**What you will do:** Can you rewrite every one of these lines with "height and width" swapped for "size", keeping everything else the same and leaving the pictures out?

**Data extract:**
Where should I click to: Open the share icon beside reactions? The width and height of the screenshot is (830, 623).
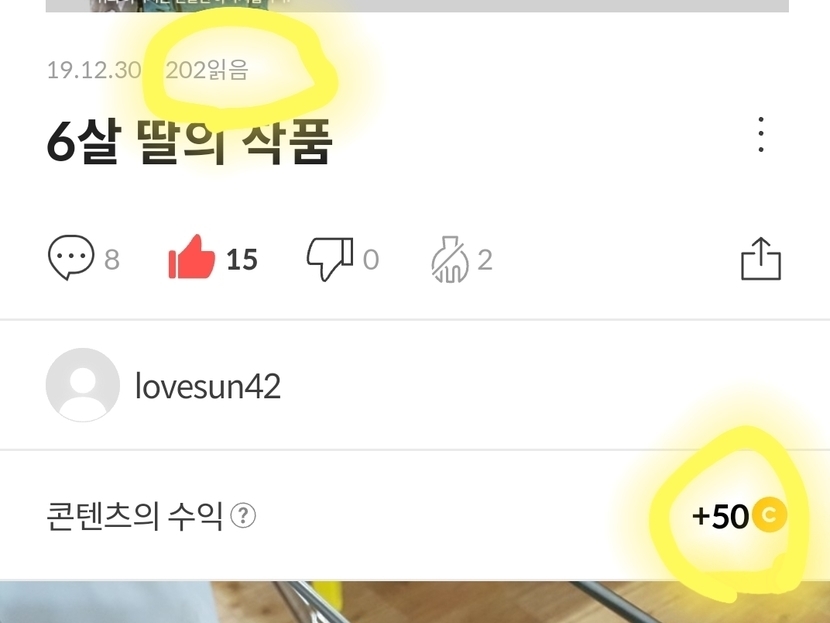[761, 258]
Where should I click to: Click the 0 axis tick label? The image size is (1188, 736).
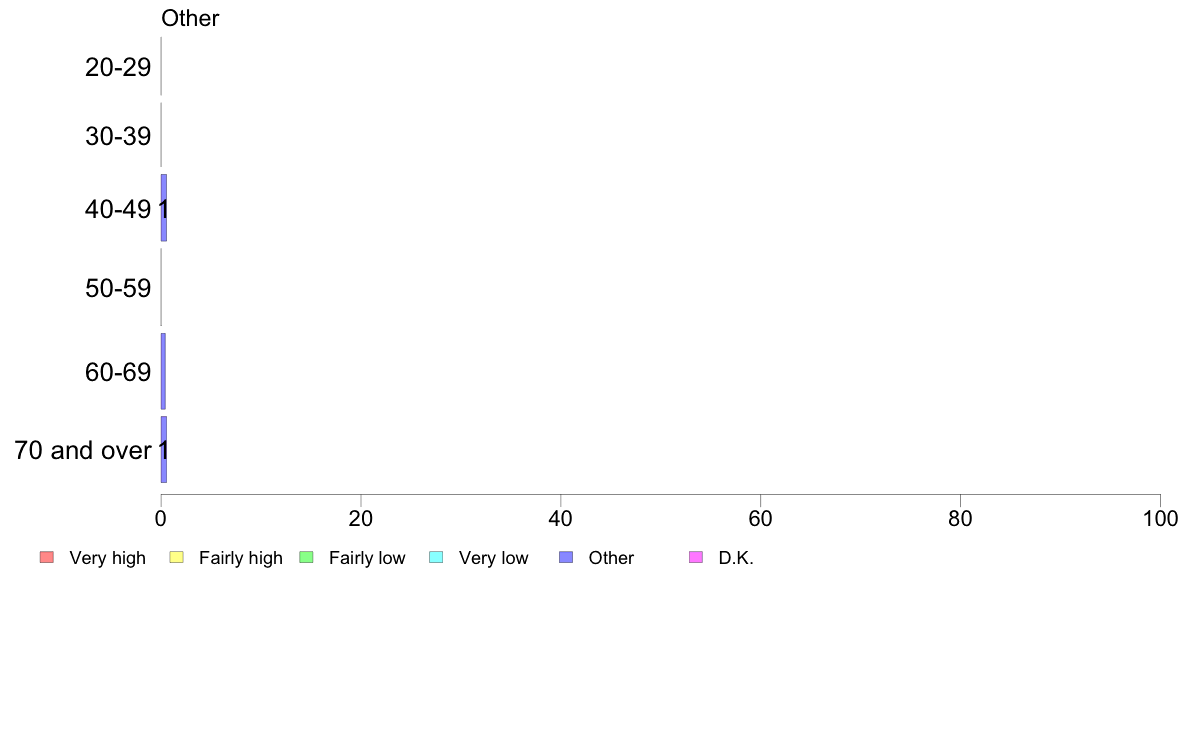pyautogui.click(x=161, y=518)
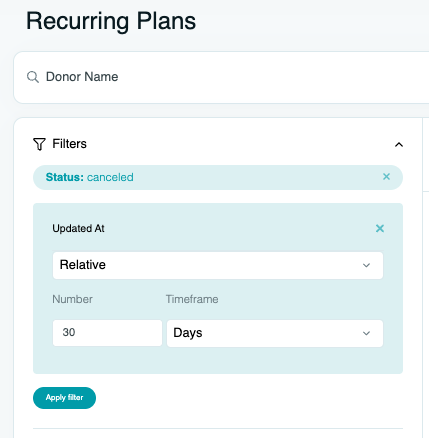The width and height of the screenshot is (429, 438).
Task: Click the Timeframe field label
Action: (192, 299)
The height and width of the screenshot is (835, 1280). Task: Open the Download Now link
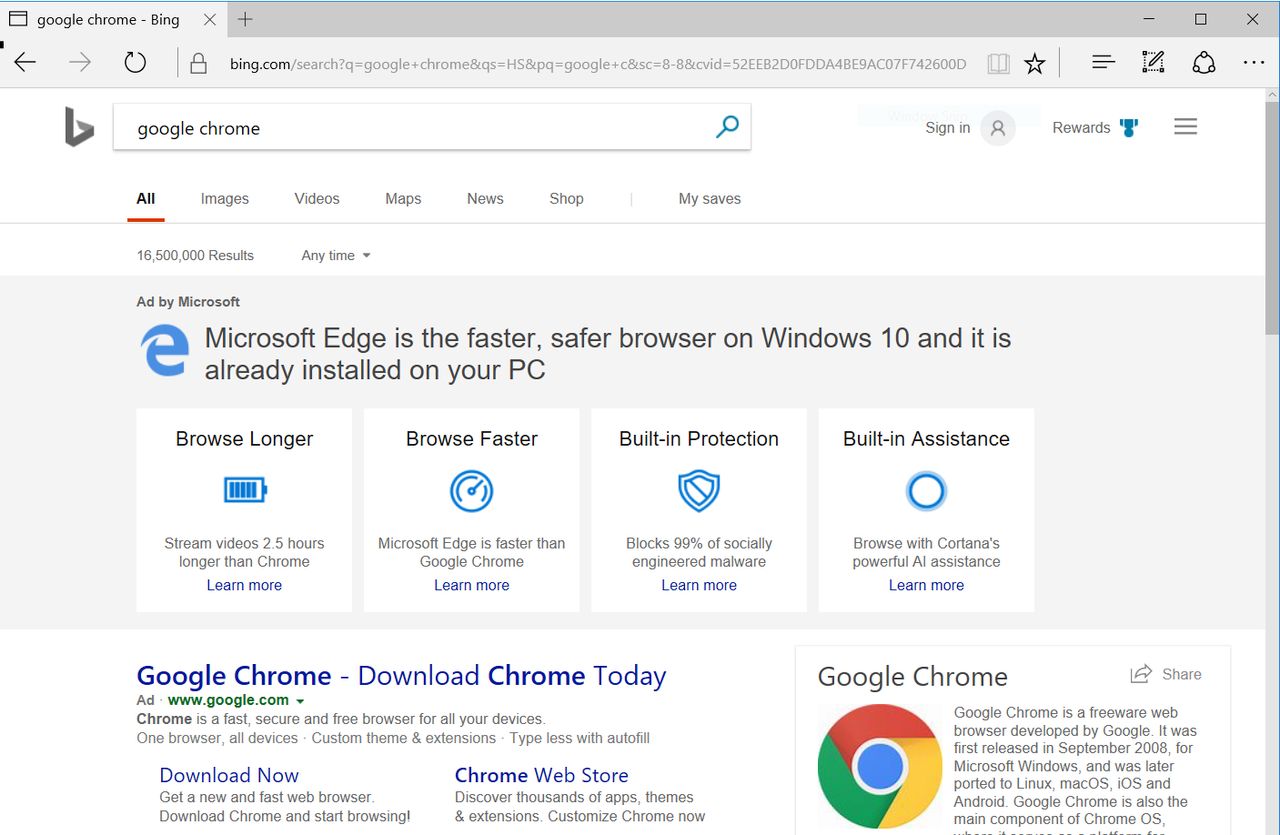[x=229, y=775]
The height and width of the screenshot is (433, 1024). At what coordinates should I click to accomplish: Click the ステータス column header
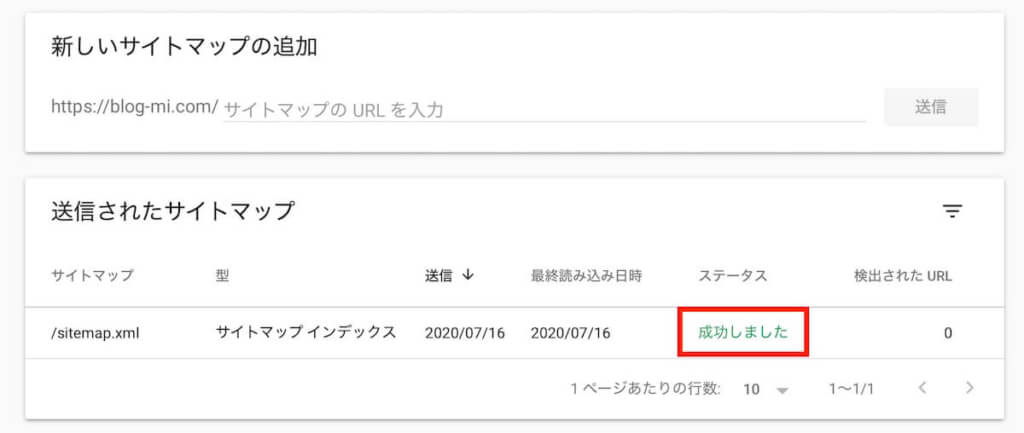tap(733, 276)
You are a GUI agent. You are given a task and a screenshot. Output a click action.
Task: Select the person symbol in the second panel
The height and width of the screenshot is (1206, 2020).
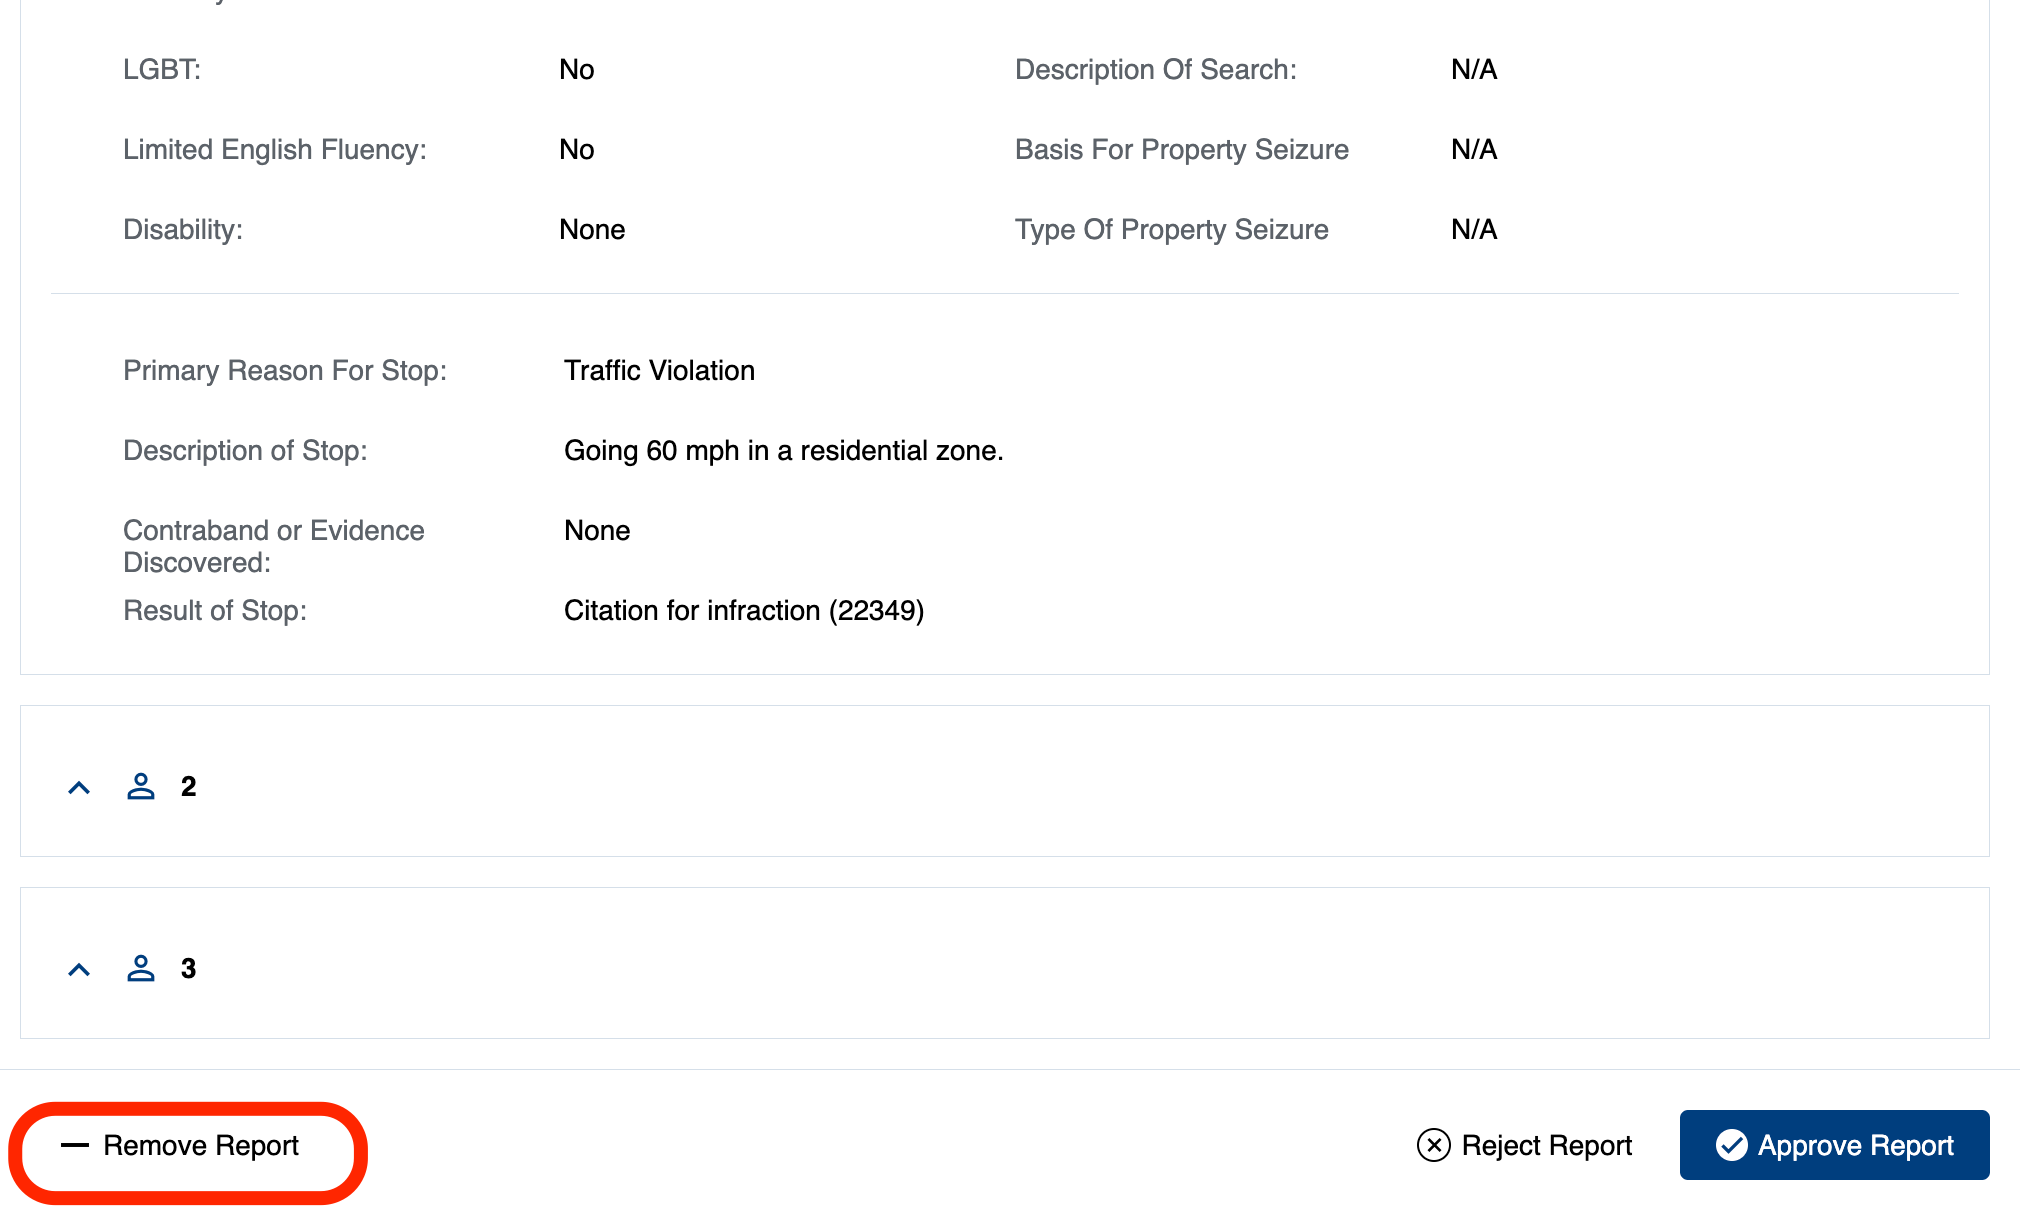click(141, 786)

**Response:**
Where should I click to: Open the share icon beside reactions? The width and height of the screenshot is (830, 623).
[761, 258]
Where should I click to: Click the 0 axis tick label? The image size is (1188, 736).
pyautogui.click(x=161, y=518)
The width and height of the screenshot is (429, 438).
Task: Click the Timeframe field label
Action: (192, 299)
The size of the screenshot is (835, 1280). Task: Open the Download Now link
[x=229, y=775]
The size of the screenshot is (433, 1024). At what coordinates should I click to accomplish: Click the ステータス column header
tap(733, 276)
You are a GUI agent. You are given a task and a screenshot. Output a click action.
Task: Select the person symbol in the second panel
The size of the screenshot is (1206, 2020).
click(141, 786)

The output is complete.